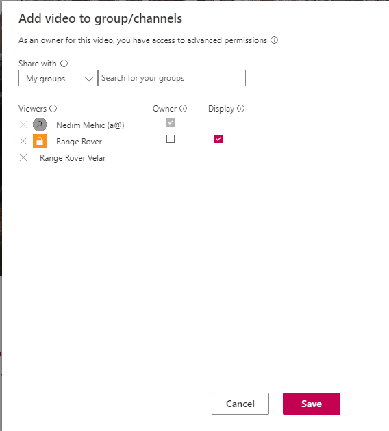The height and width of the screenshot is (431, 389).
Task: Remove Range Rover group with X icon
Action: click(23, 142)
***
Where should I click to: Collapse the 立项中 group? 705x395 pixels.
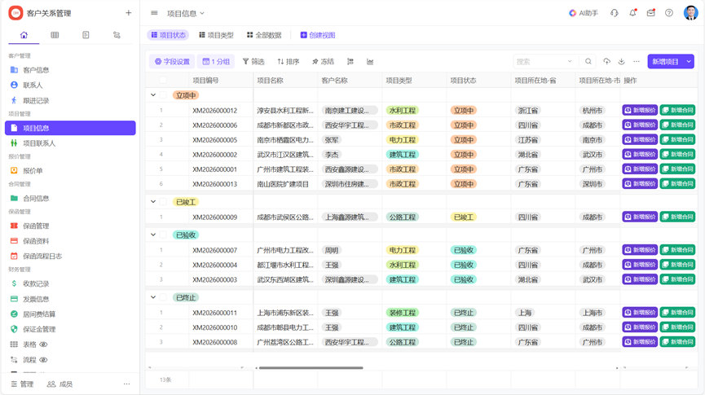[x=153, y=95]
***
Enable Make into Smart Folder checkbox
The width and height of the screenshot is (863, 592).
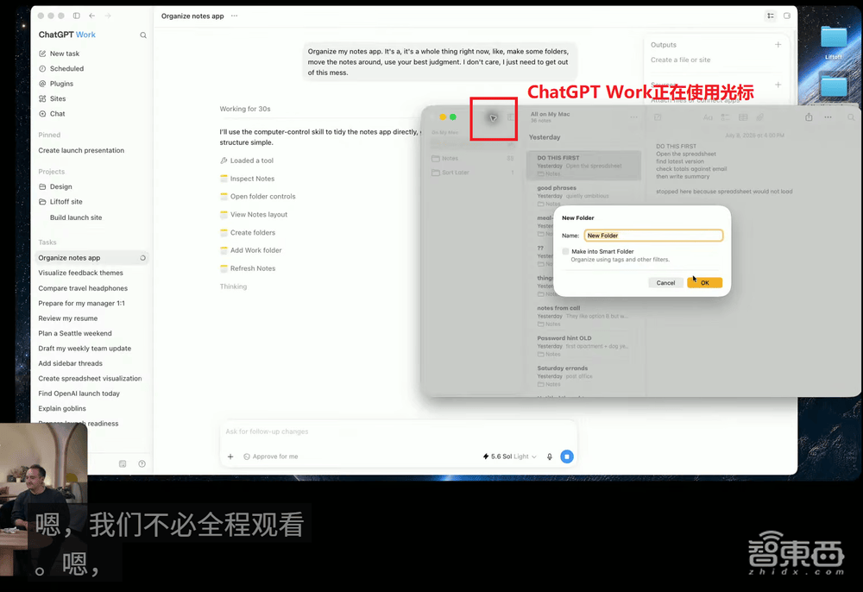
***
Extract the lines of the listing from the line with "Where should I" to the line with "[x=153, y=95]", both included, and reproduce them verbatim, without the pictures.

Where should I click to: Collapse the 立项中 group? 705x395 pixels.
[x=153, y=95]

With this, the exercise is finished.